It should have been no surprise, in a state that launched the career of Thomas Edison, to find a deep and thriving information and telecommunications industry in New Jersey.
From the legacy established by the legendary Wizard of Menlo Park, New Jersey boasts one of the nation’s highest concentrations of tech workers and more than 31,000 information and communications technology companies, including more than 1,000 firms that offer data processing, hosting and other gateway services.
Boon to Employment
Total technology employment in the state totaled more than 313,000 workers in 2010, including 63 percent with a bachelor's degree or higher. New Jersey employers' technology-related disciplines paid more than $31 billion in wages in 2010 – about 18 percent of the wages paid in all industries.
Such focus on information and communications technology is transformational throughout the state. At 48.6 percent of households, New Jersey leads all states in the level of broadband penetration. Broadband access is viewed widely as a bellwether economic asset for business and commerce growth.
“The telecommunications industry has been a significant part of New Jersey’s economy for decades, and research has shown that private-sector investment in broadband is a fundamental driver of economic growth and innovation,” says Dennis M. Bone, president of Verizon New Jersey, which, with more than 15,000 employees in the state is one of its largest employers.
Within the industry, Verizon New Jersey is part of ongoing, major investments in communications infrastructure. The company has invested $4 billion in its telecommunications wireline infrastructure alone over the last five years in addition to key spending in wireless access and fiber optics for broadband and video access.
Bone says the telecommunications industry "will continue to be a vital part of New Jersey’s economy and Verizon will continue to support policies that align the state’s industry with the competitive marketplace.”
Supporting the state’s innovation posture are educational assets such as Rutgers University's School of Information and Communication and the New Jersey Institute of Technology (NJIT), a noted national research university that has produced more than 130 patents.

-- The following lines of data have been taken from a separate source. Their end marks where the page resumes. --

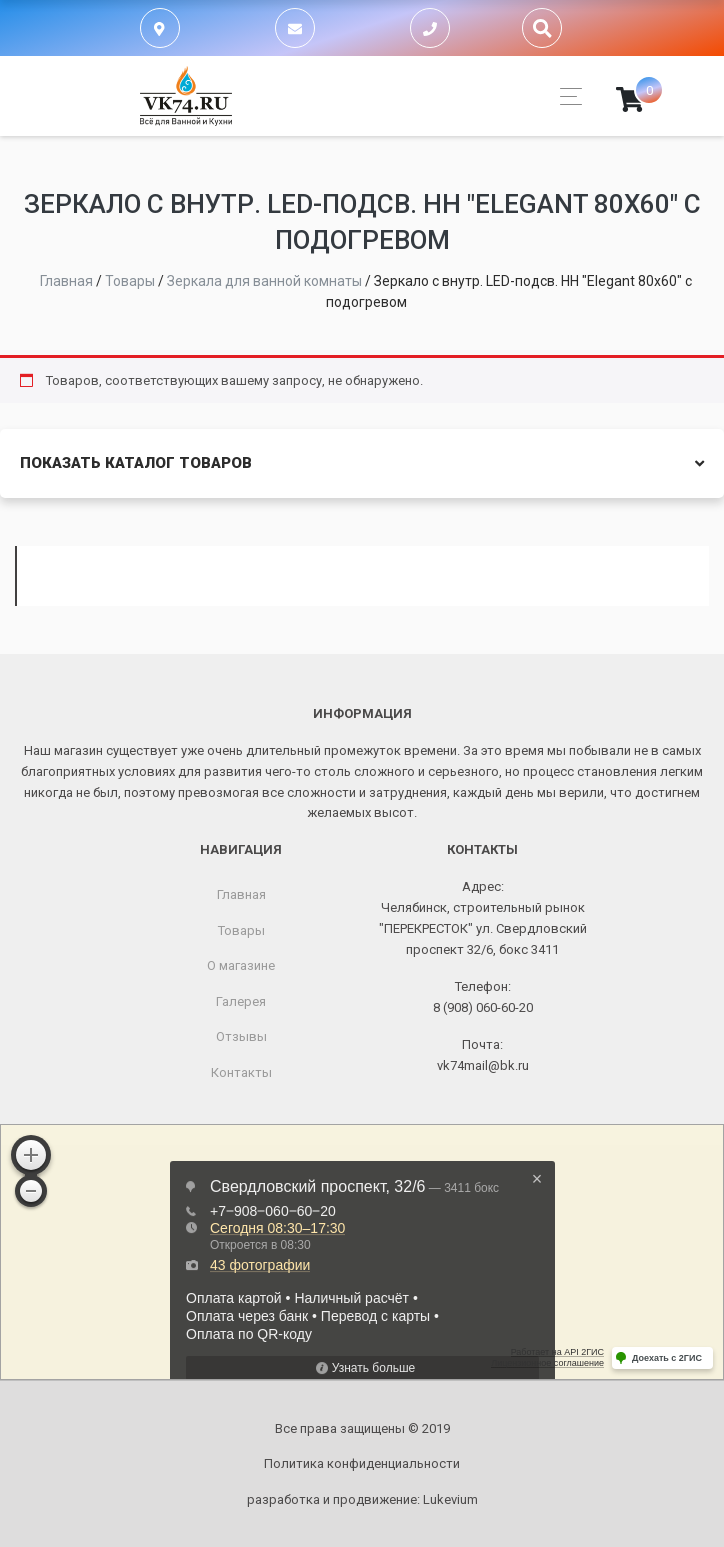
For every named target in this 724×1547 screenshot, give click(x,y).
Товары (241, 930)
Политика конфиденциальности (362, 1463)
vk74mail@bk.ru (483, 1065)
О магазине (241, 965)
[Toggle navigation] (565, 96)
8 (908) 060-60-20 (483, 1007)
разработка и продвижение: (362, 1499)
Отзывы (241, 1036)
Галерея (241, 1001)
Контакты (241, 1072)
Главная (241, 894)
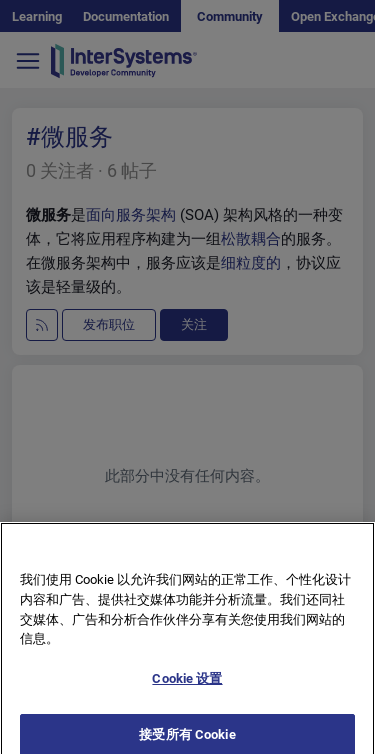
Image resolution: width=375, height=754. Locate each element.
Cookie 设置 (187, 689)
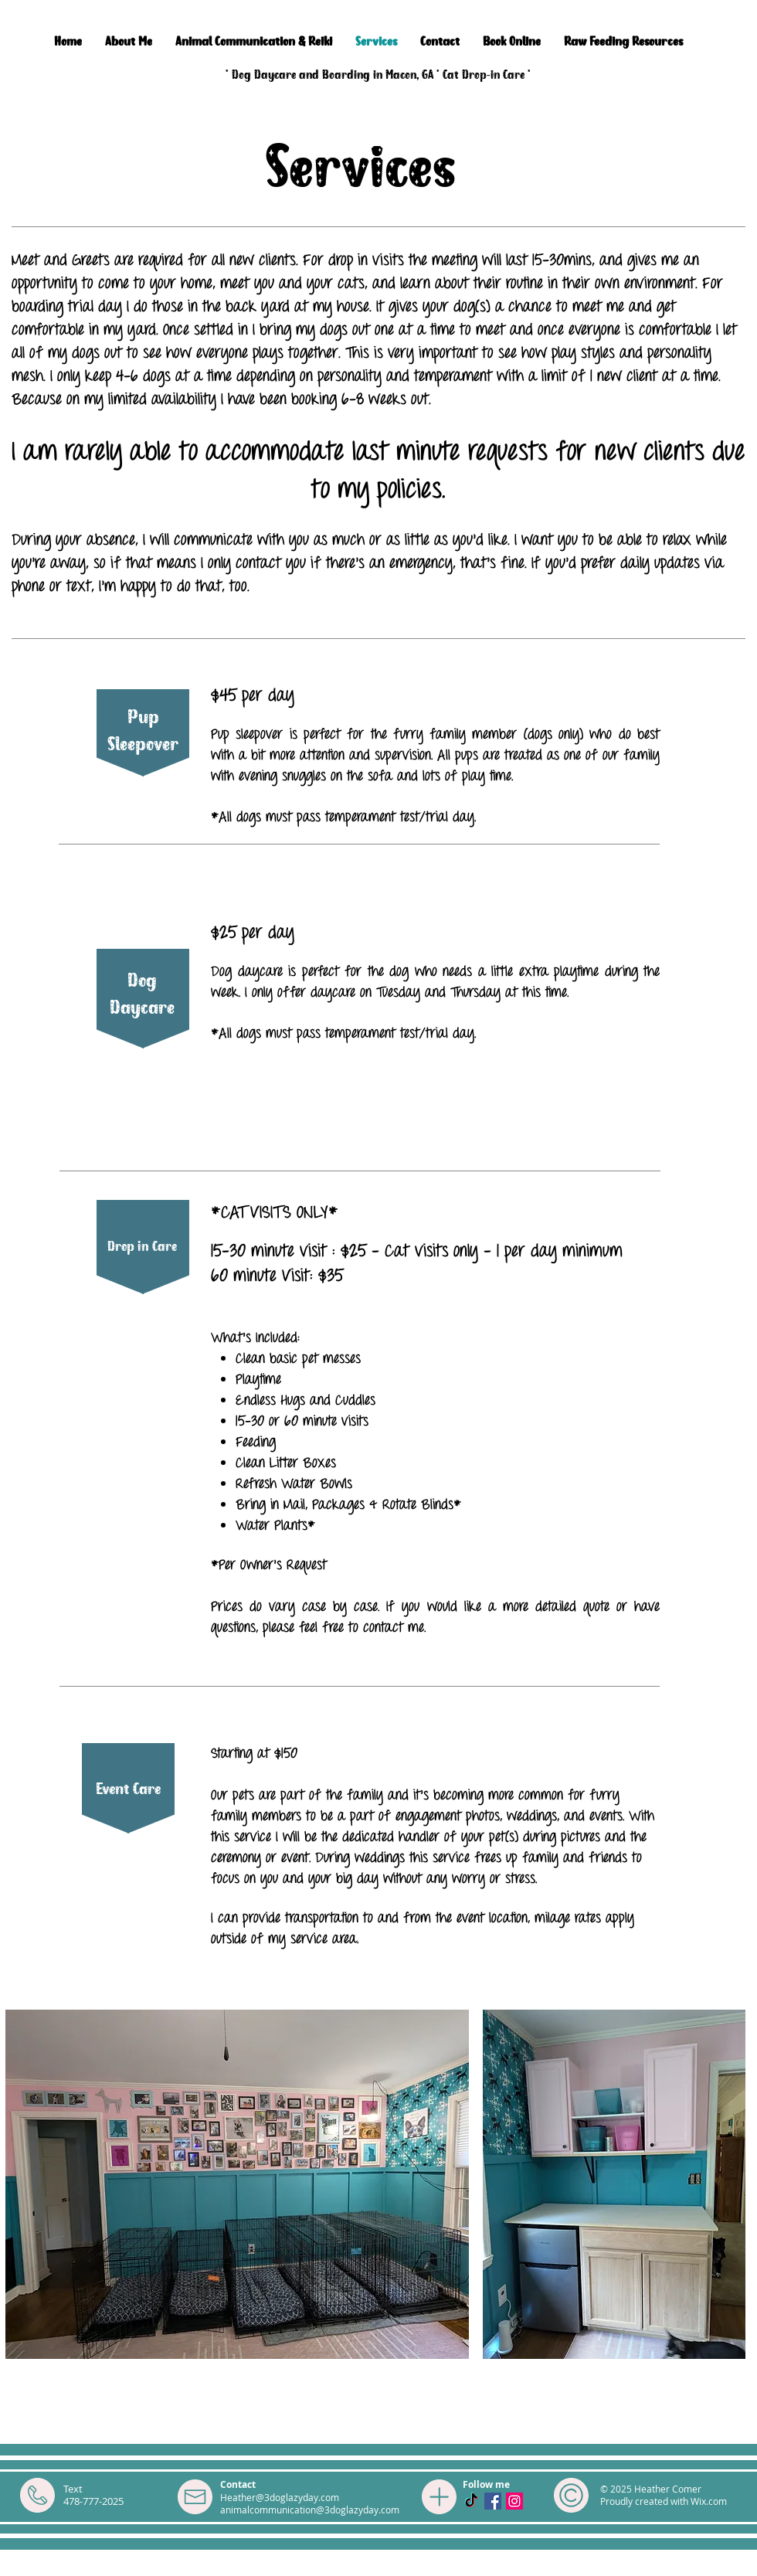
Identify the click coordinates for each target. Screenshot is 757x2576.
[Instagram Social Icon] (514, 2501)
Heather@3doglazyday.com (279, 2497)
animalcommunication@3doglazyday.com (309, 2509)
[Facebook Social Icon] (492, 2501)
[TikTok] (471, 2501)
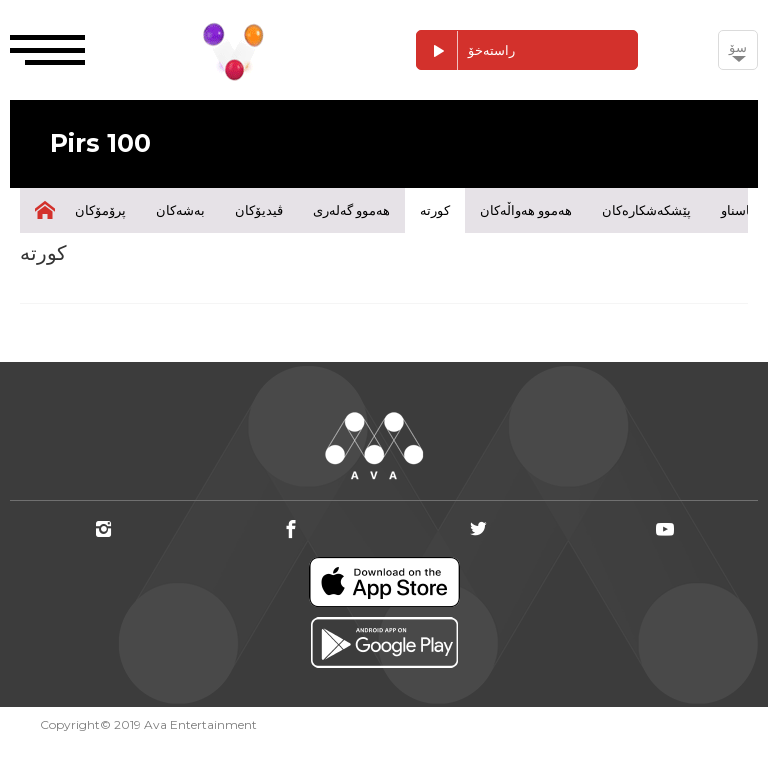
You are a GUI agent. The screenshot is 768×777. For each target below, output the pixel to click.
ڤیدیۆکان (259, 210)
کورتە (435, 210)
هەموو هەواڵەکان (526, 210)
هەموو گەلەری (351, 210)
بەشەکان (180, 210)
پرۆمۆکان (100, 210)
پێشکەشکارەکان (646, 210)
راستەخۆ (466, 50)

Long History of Innovation
Donald H. Sebastian, Ph.D., NJIT senior vice president for research and economic development, calls the New Jersey technology sector a “pillar” of the state’s economy.
“New Jersey is synonymous with telecommunications as the home to iconic firms like AT&T and RCA that created landline, cellular, optical and broadcast communications technologies as well as important software systems that are now synonymous with all aspects of telecom,” Sebastian says.
Sebastian notes that more than a decade ago, NJIT created a separate College of Computing Sciences, recognizing that computing had evolved to a point where it needed a unique pedagogy at the institution. NJIT seeks to expose its students to a range of opportunities to extend their classroom education into the field, Sebastian says, including an active co-op and intern program that places more than 300 students a year as employees of incubator companies.
“We a clear growth in the need for a new breed of IT professional that is able to understand problems of business and personal life and render useful remedies through IT,” Sebastian says.